▶ _Text section_:
BEGIN

Question: 5 Select the statement challenging the view that from a strictly free market perspective, resources are "infinite":

 

  • A) Human ingenuity and incentive has always found substitutes for any shortages.
  • B) As the supply of any resource decreases, the price increases and provides a strong incentive to supply more or provide a less costly substitute.
  • C) All resources are fungible, i.e., can be replaced by substitutes.
  • D) Trading certain environmental goods like rhinoceros horns, tiger claws, elephant tusks, and mahogany on the black market seriously threatens their viability.

 

Question: 6 Identify the perspective that, if true, would challenge Mark Sagoff's argument against the use of economic analysis as the dominant tool of environmental policymakers:

  • A) Economics can only deal with wants and preferences because these are what get expressed in an economic market.
  • B) Even though wants and beliefs are in different categories, markets can measure the intensity of our wants by our willingness to pay, and that fact, by extension, provides a measurement as well for our beliefs or values.
  • C) When economics is involved in environmental policy, it treats beliefs as if they are mere wants and thereby seriously distorts the issues.
  • D) Wants are personal and subjective, while beliefs are subject to rational evaluation. When environmentalists argue for preservation of a forest, or species, or ecology, they are stating convictions about a public good that can be accepted or rejected by others on the basis of reasons, not on who is most willing to pay for it.

END

▶ _Data block_:
BEGIN

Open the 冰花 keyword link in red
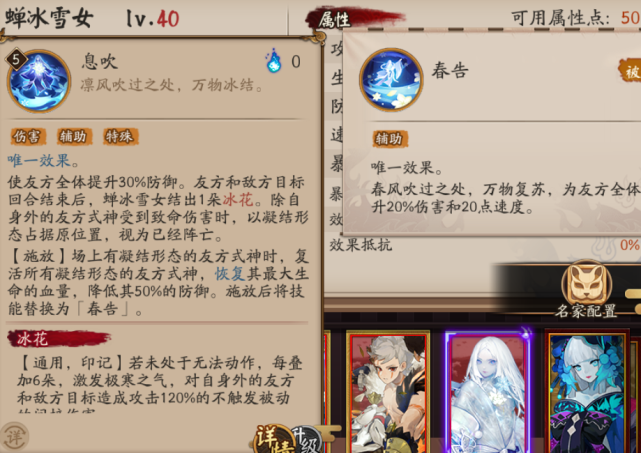641x453 pixels. pos(238,200)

END

Answer these questions about the quiz on markets and the environment.
(a) Which four goods does option D of question 5 name as traded on the black market?
(b) Whose argument does question 6 concern?
(c) In option D of question 6, what are beliefs said to be subject to?
The data isn't needed for this work.

(a) Rhinoceros horns, tiger claws, elephant tusks, and mahogany.
(b) Mark Sagoff's.
(c) Rational evaluation.